Essentially, the accessibility magic would tell accessibility clients (screen readers, accessibility testing tools, etc.) that your tabbing over a widget, what kind of widget it is (called the widget's role), any help text to describe the widget (called the accessibility description), the name of the widget, and so on and so forth. If the widget is a text box, it obviously wouldn't have a name, but it could have a description, and would have a role. So, if I tabbed over it, my screen reader would just say "edit" and then the contents. It would be up to the developer to assign the properties of the widget (role, name, description, ...) as well as creating any labels that a screen reader could see.

Edit: it's worth noting a few things:

  1. Tab order matters. So, we'll have to figure out what to do about that. If the tab order isn't what the UI looks like onscreen, or is otherwise unusual, the UI won't make sense to people trying to interact with it using assistive technology.

> Records supplied
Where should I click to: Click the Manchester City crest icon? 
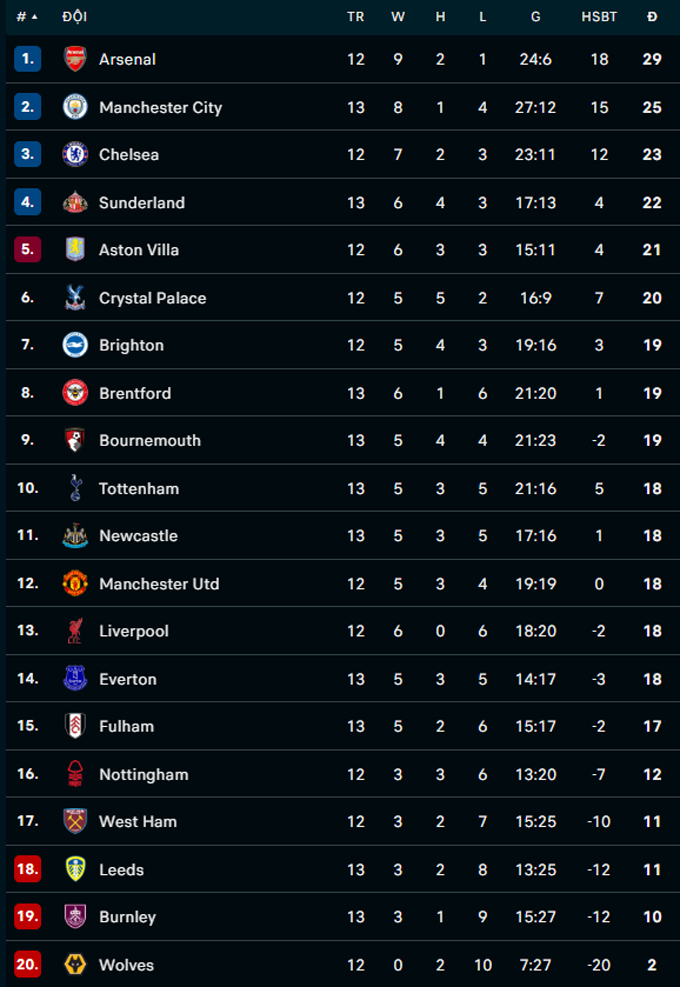[75, 107]
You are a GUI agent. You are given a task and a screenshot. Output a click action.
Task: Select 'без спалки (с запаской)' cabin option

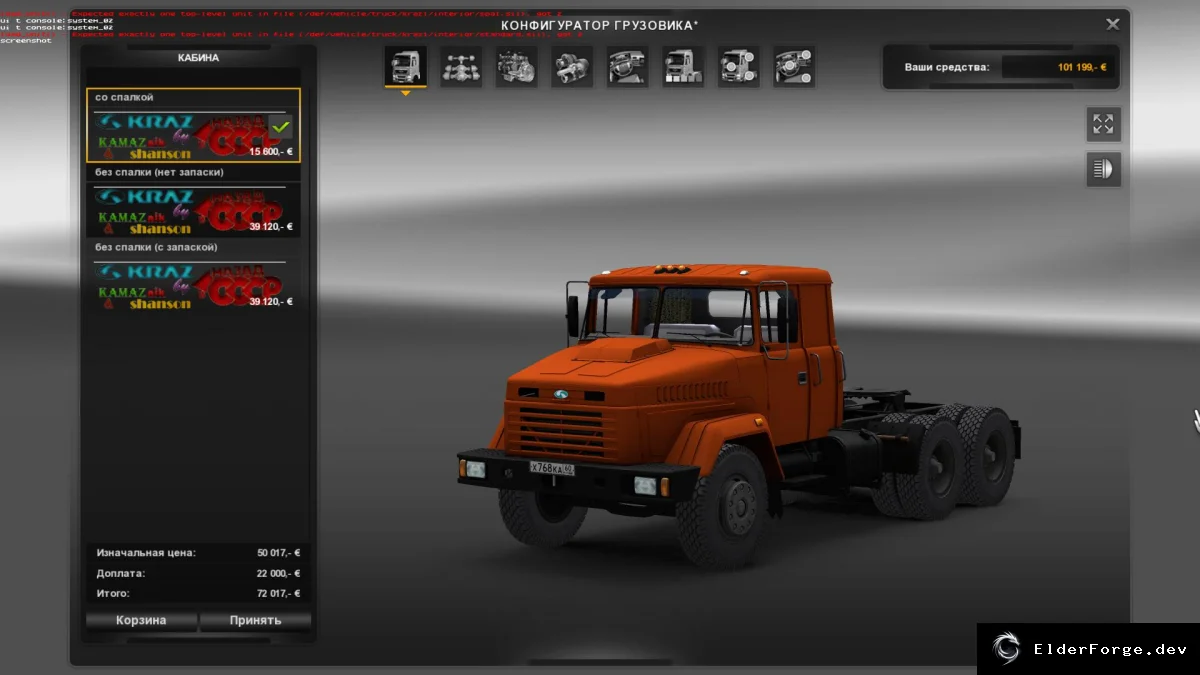tap(193, 275)
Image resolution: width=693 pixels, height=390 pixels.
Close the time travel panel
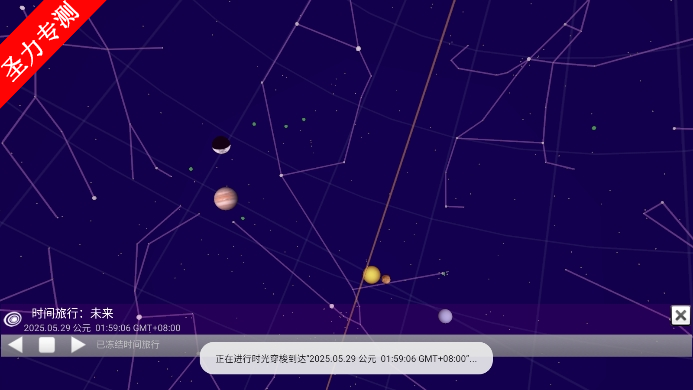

> Required actions
A - According to the accessibility passage, why does tab order matter?
B - Quote the part of the accessibility passage that opens with the words containing "Edit: it's worth" and closes with "using assistive technology.".
C - In the accessibility passage, what is the help text that describes a widget called?

> Answers in order
A - If the tab order doesn't follow how the UI looks onscreen, or is otherwise unusual, the UI won't make sense to people who interact with it through assistive technology.

B -
Edit: it's worth noting a few things:

  1. Tab order matters. So, we'll have to figure out what to do about that. If the tab order isn't what the UI looks like onscreen, or is otherwise unusual, the UI won't make sense to people trying to interact with it using assistive technology.

C - The accessibility description.